Are the heavenly secrets now brought to light by one who has fought against Satanic forces in the spiritual and physical world and won a victory (p. 16)? Again, we have the question of whether God operates in such a fashion, or whether his secrets are revealed more as a surprise gift than as a reward for conquests. Chapter one of Divine Principle is the "Principle of Creation." This is the focal point where the ones who come after the spiritual revealer begin their search to understand God too. Until this day no one has known the plan for the creation of man (p. 19), so that 'Principle' primarily means: the final coming to light of this plan as the result of the struggle of the central figure in our age. The assumption is that we know God's characteristics by observing the created world. This question has long been argued by philosophers. But Divine Principle is not really a natural theology, since even after Rev. Moon's spiritual and physical struggle and God's decision to reveal his plan in our time, the 'average man' cannot discern God's nature simply by empirical observation. He must study Principle intently and devoutly, and he must struggle spiritually and physically ("pioneer") at the same time.

IV.

At this point a metaphysical principle is introduced, which governs not only God and his creation but the activity of all men, particularly those whose lives try to embody the Principle. A creation cannot come into being, we are told "unless a reciprocal relationship between positivity and negativity has been achieved" (p. 20), Male and female are treated as having essentially the dual characteristics of positivity and negativity It is not dear whether this way of proceeding is binding or is only one expression for how God creates. Also there is the even more central notion of 'external form' and 'internal character' (p. 21). This makes it evident that God's nature is not governed by unity first of all, rather, a balance of dual characteristics is primary. External form is the visible counterpart of the internal character, and subjective and objective position govern these relationships. God exists as absolute subject, "having characteristics of both essential character and essential form" (p. 24). God's existence is governed by a reciprocal relationship between the dual characteristics of internal and external, and also masculinity and femininity.
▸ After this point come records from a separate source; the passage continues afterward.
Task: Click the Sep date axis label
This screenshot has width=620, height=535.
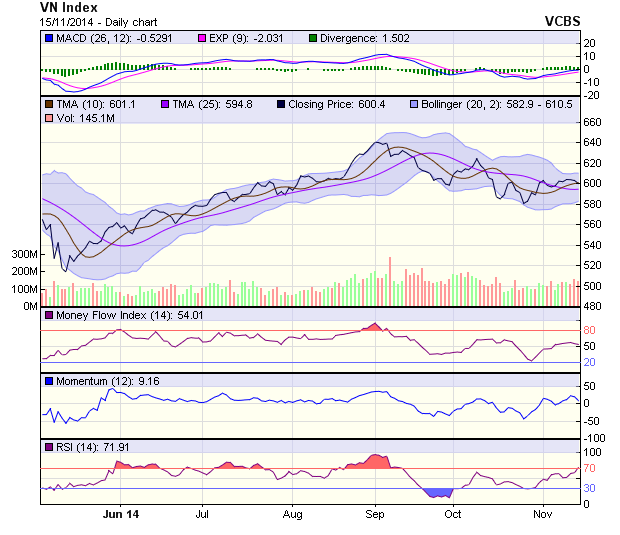Action: (x=374, y=515)
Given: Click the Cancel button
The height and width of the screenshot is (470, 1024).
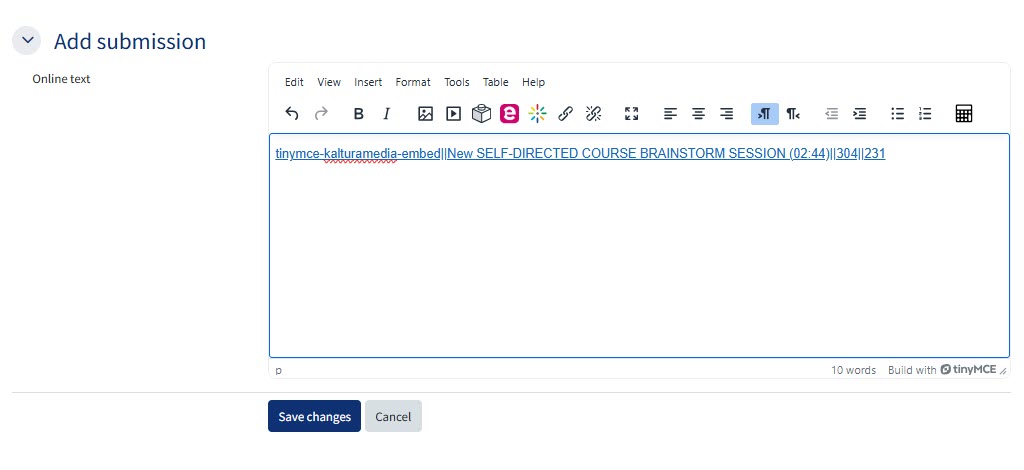Looking at the screenshot, I should click(393, 417).
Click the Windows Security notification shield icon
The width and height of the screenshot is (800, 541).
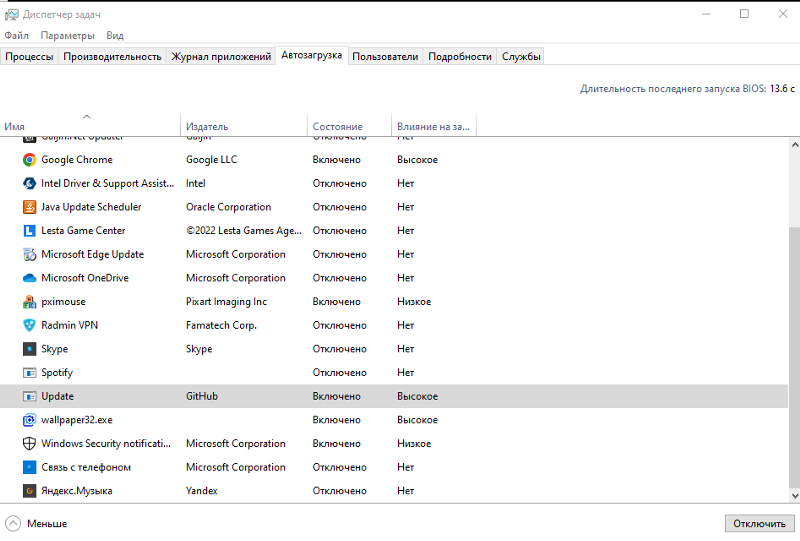[x=30, y=444]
The Universe is God's substantial object, and Divine Principle then quotes the I Ching in support of its notion of God's dual characteristics. However, the traditional Western metaphysical notion of God's self-existent nature is affirmed. "Give and take" is a way of process, and the universe is seen as forming give and take action due to the Universal Prime Energy of God (p. 28). Each individual stands as God's object and receives the power necessary for its existence. Thus, 'power' and 'process' are prime concepts for interpreting God, more so than, say, 'substance' or 'being' in traditional theories. Unification views of the nature of God have been compared with Process Theology, and the similarities come out most dearly at this point. However, the Fall cut off man's give and take relationship with God, which indicates Divine Principle's stress on the Fall and sin, neither of which are prominent in Process Theology. But fallen man can unite with Jesus in a give and take relationship and be restored to his original nature (p. 30). At this point we see the novelty of the Principle, for it is said to be within man's scope to take the action necessary to restore himself.
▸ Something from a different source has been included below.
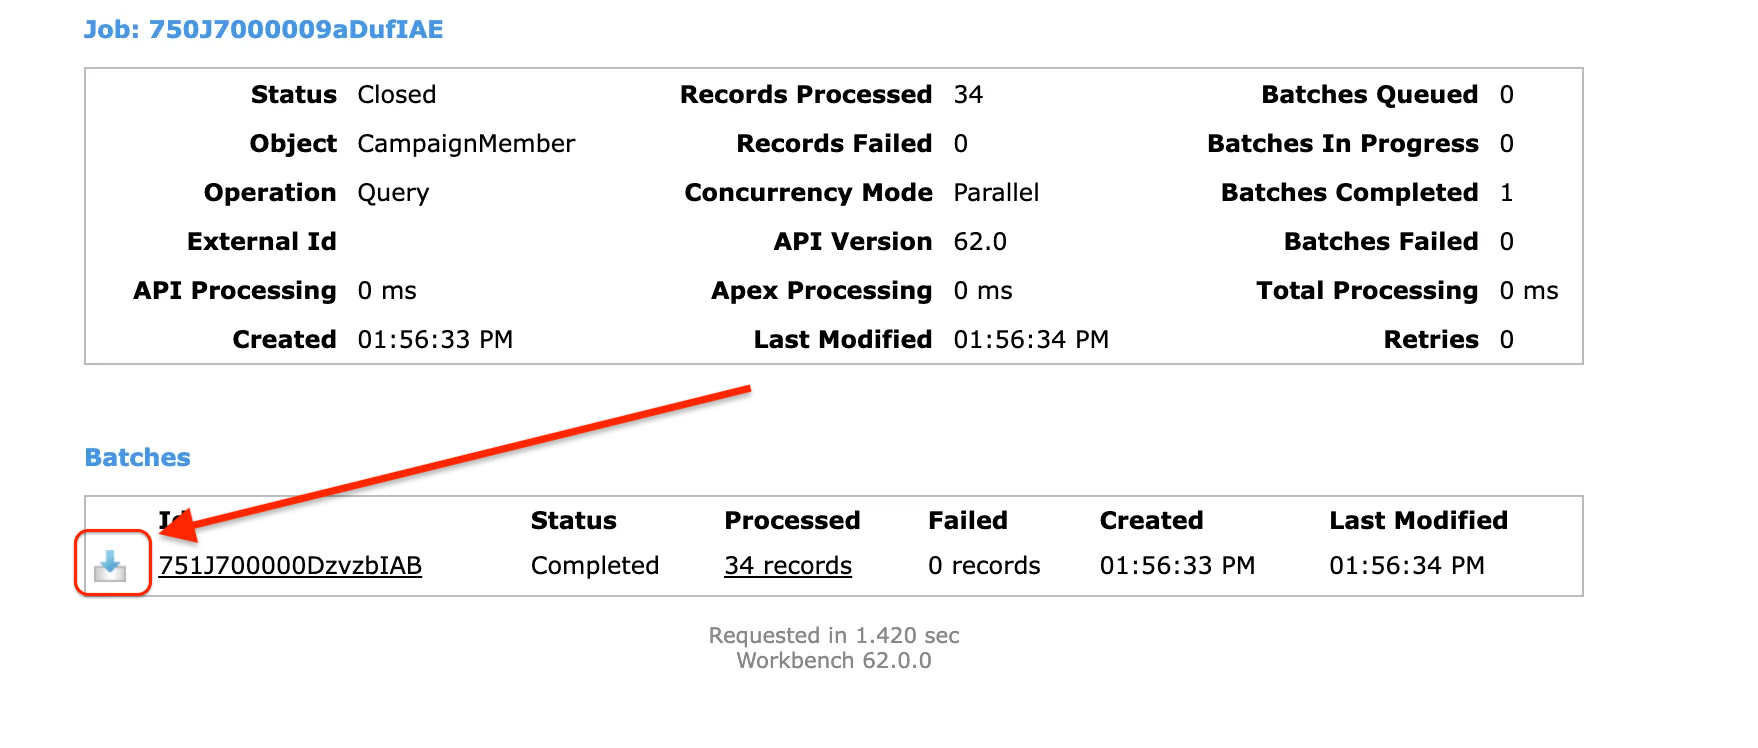Click the Last Modified column header in Batches
This screenshot has height=748, width=1758.
pos(1418,521)
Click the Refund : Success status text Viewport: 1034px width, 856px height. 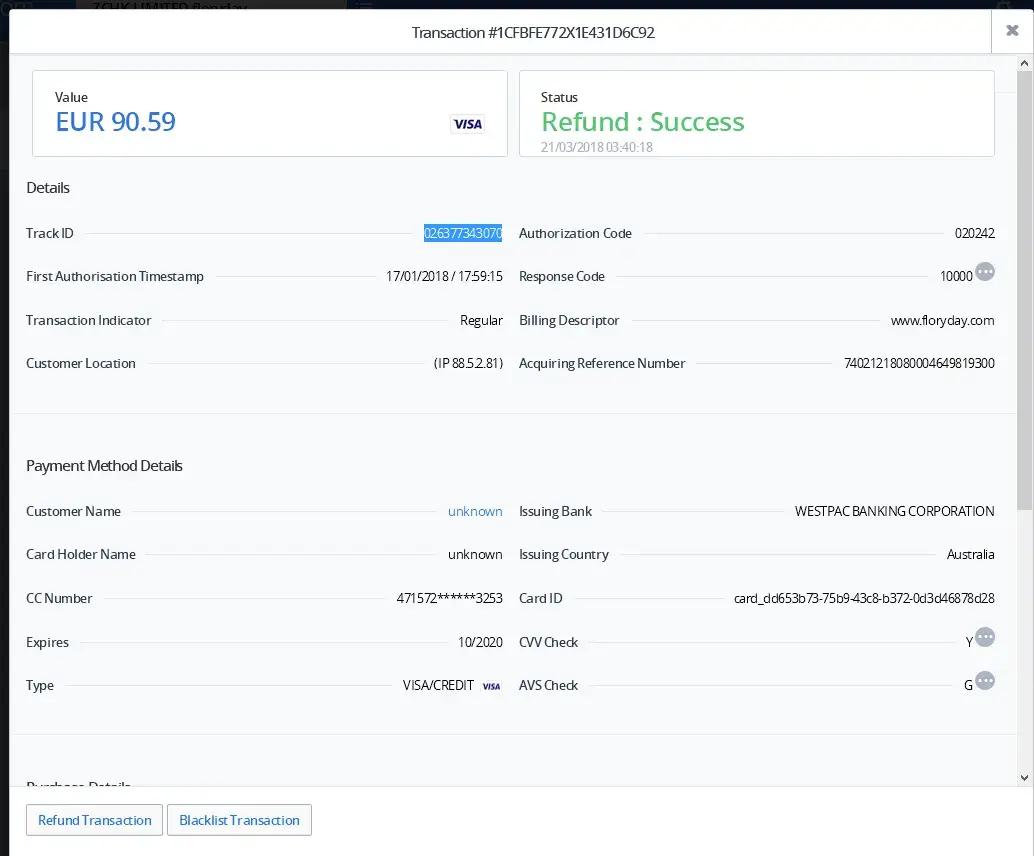point(643,122)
The "four position foundation" (p. 32) outlines the intricacies of God's operation and is used in preference to a traditional notion of trinity. God, husband and wife and their offspring manifest the four position foundation, which indicates the centrality of the family in the Unification view of both God and salvation. If the mind centers on God, the body then unites with the mind as the mind becomes one with God, and the individual becomes the substantial object of God. The purpose of creation is restored when man lives centered on God. This would have been accomplished in Adam and Eve had they not fallen. The universe lost its center when man fell.

One might justifiably stop at this point and spend some time analyzing the details of Divine Principle's somewhat novel notion of how God's nature operates. It represents the metaphysical core, and it explains their belief in salvation-through-the-family The concentration is on male-female unity, which leads to the notion that Jesus' aim was to marry and found the God-centered family which Adam failed to do. However, I believe the core of their faith lies in the overall outline of God's operation, so that this metaphysical account is accepted if the larger picture is accepted, not vice versa.
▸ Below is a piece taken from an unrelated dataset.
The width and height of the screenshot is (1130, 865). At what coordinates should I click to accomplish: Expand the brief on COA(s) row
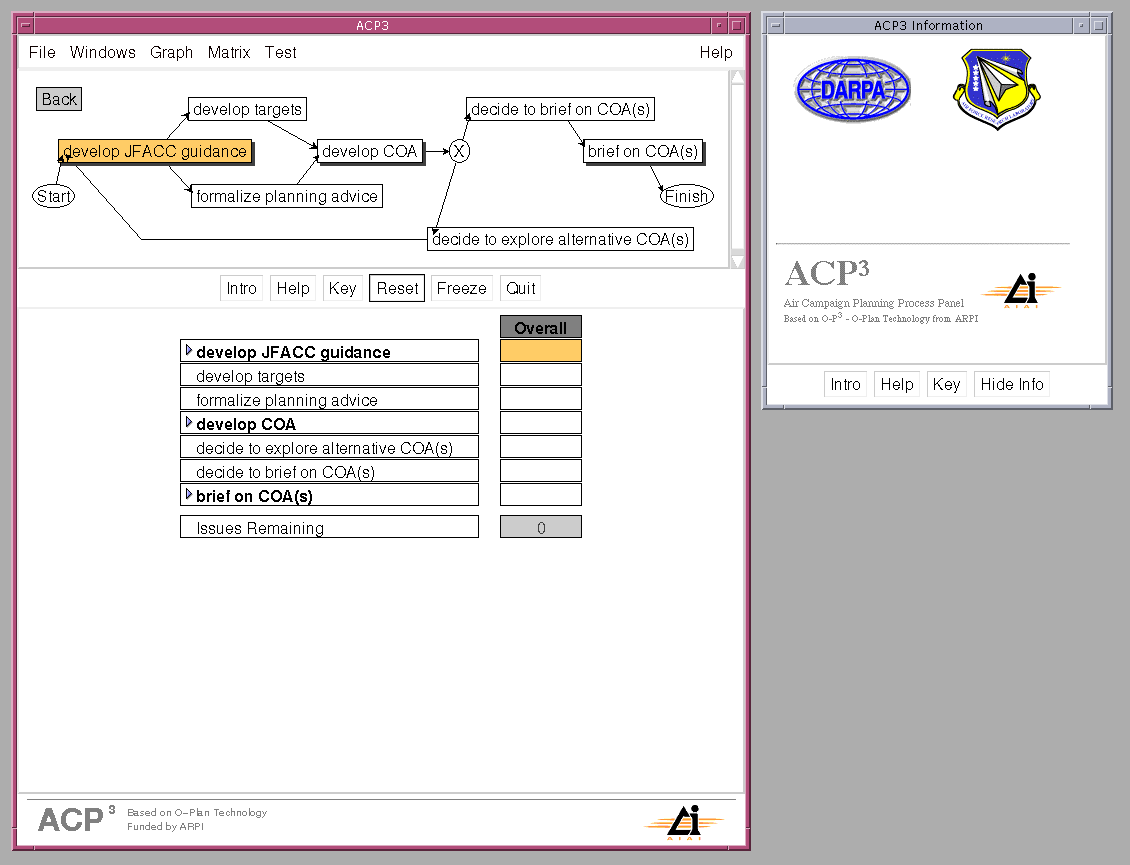[189, 495]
When it comes to God's relation to creation and his power, the Divine Principle is quite traditional. They can affirm with Haydn in The Creation, "A new created world springs forth at God's command." Some modern views have abandoned God's absolute control on creation, either limiting him to a role in the process or accepting an evolutionary scheme of progressive creation. However, the mystery in the Principle appears at this point, and I do not believe it is ever dispelled: If God has such absolute power over creation, why is he then bound to observe a certain process in order to accomplish his purposes, rather than exercising his power and restructuring the whole of creation at his will? Furthermore, theodicy is never really explained. That is, did God know Eve would succumb to Satan, and could this have been prevented? Do we live in the only possible order God might have created, or could he have created an order more conducive to our success than the one in which we live? The Divine Principle skips over these issues and seems to assume we live in the only order God could have ordained and that it is the best one, But to assume this imposes a questionable restriction on God's creative powers.

Again in accord with part of the Christian tradition, Moon asserts that the purpose of the creation of the universe, and man's coming into existence, is to return joy to God (p. 41). God feels joy as man does when he feels his original character and form objectively through the stimulation derived from his substantial object. The man whose mind and body have formed a four position foundation centered on God becomes God's temple. "This means that man attains deity" (p. 43). Thus, God is very human in conception. He feels joy and suffering, and he achieves joy as man does. But on the other hand, man is not so far from divinity. A man who becomes such an object for the joy of God can never fall, but Adam did not reach this level of human perfection. He needed to go through a process of perfection first, and he and Eve never completed this growth stage. The nature of God's love is expressed in parental love, the conjugal love of husband and wife, and in children's love. This gives us a due as to why the establishment of perfected families lies at the center of Unification practice, and why the mass marriage ceremony is their primary and only sacrament. When the subject and object center in Satan we have 'evil.' When they center in God we have 'good.' But man fell before he could accomplish the three stages of growth. The Moonist mass marriage 'blessing' begins the process of growth toward perfection again.

When Divine Principle says that each being grows autonomously by the power of the Divine Principle and each person has his "own portion of responsibility" (p. 83), we recognize the stress the Principle puts on freedom. God will not interfere and compromise human freedom, and thus his purpose depends on man's responsibility for its fulfillment. There is a program for the restoration of humanity too, and man must follow this in order to restore his dominion over all things. It is by achieving perfect oneness with God's heart that man attains dominion over things, as Adam should have done. Man is the mediator and center of harmony between the two worlds, the invisible substantial world and the visible substantial world. This mediating role has often been reserved for Jesus as the Word in traditional theologies, and Divine Principle does say that Jesus came as a perfected man in flesh and spirit in order to perfect fallen men by striving to have them unite with him. The failure of Jesus to obtain this perfect union, and his decision to settle for spiritual perfection, thereby leaving physical perfection and union for another time, is the story of Unification Christology. However, where God's nature is concerned our question is whether the procedure as outlined was and is God's only alternative.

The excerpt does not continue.